Copy the entries below word for word, starting at the line that contains "How do I perform: Show next featured items?" and continuing through the end of the entries, with both ends included. Leave the pictures out of your copy.

**** DATA ROWS ****

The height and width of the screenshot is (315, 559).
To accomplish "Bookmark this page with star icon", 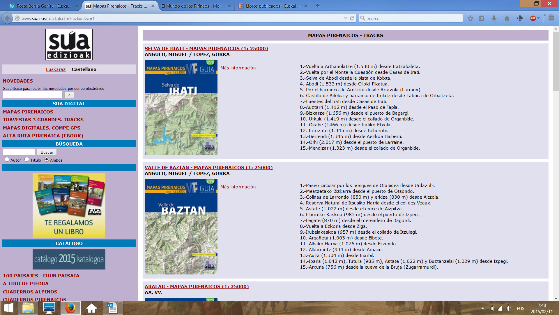I will coord(470,18).
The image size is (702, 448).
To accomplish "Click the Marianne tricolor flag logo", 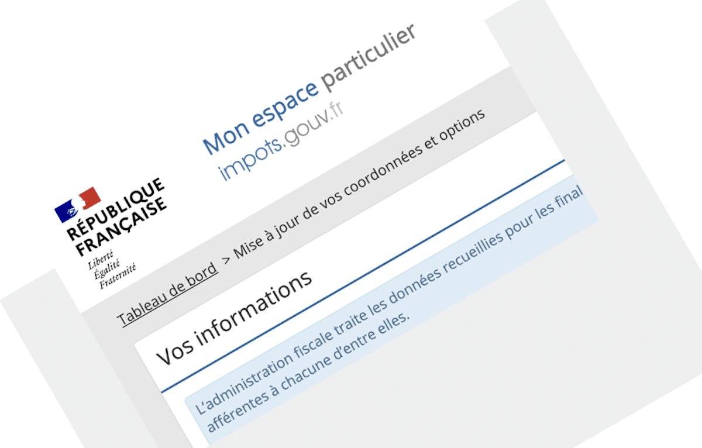I will [x=78, y=204].
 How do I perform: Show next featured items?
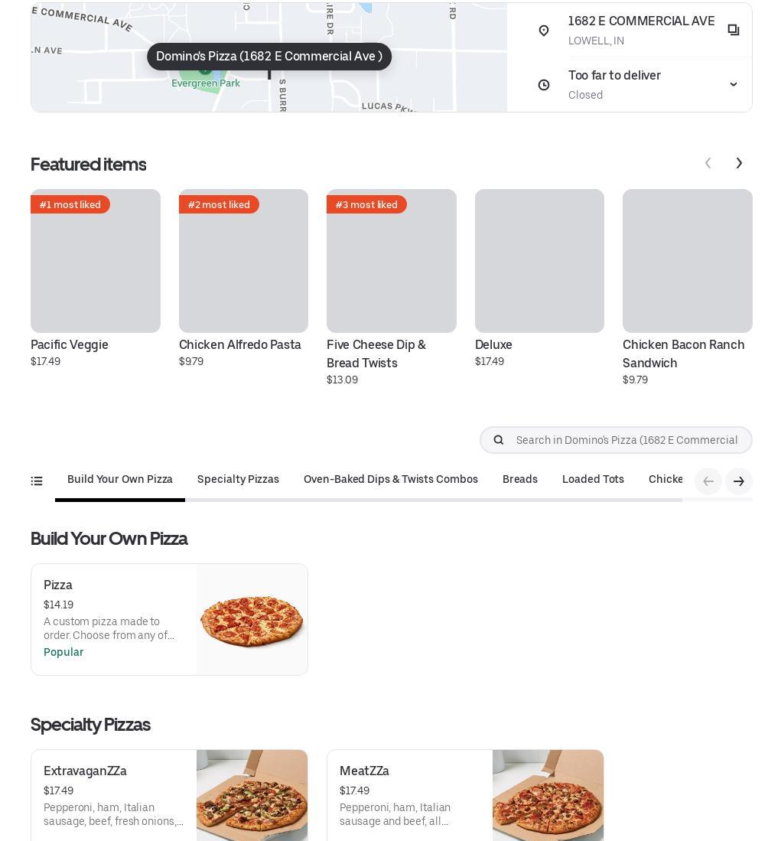click(739, 163)

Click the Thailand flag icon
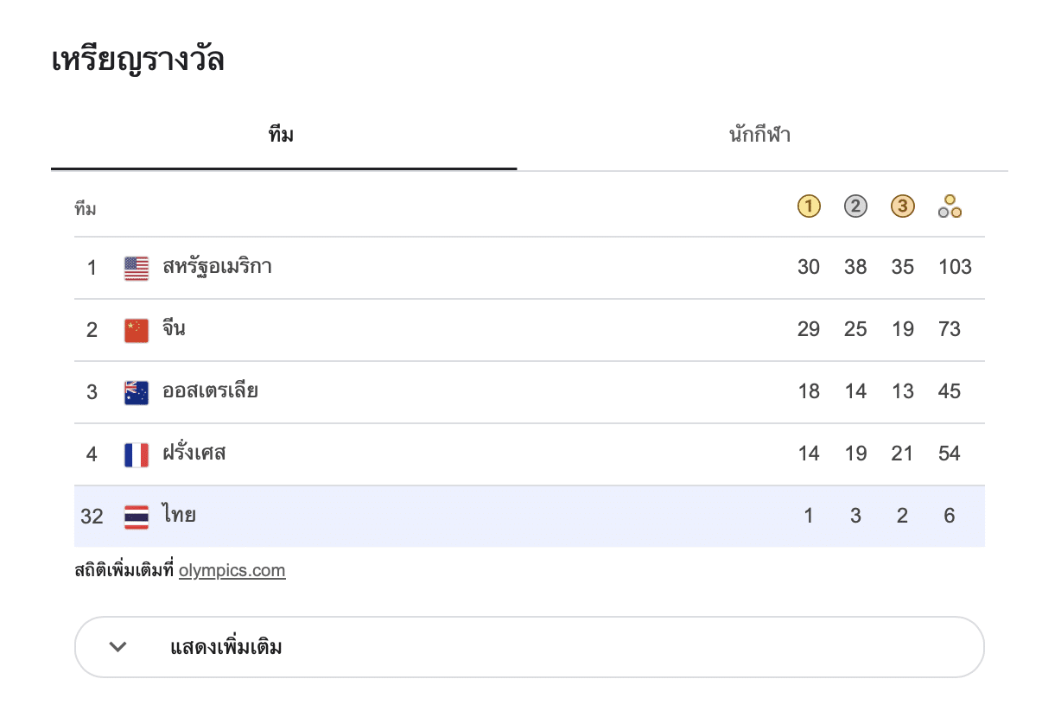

****

→ RESULT FOR THIS TASK:
 How do I perform: Show next featured items?
click(739, 163)

Click the Thailand flag icon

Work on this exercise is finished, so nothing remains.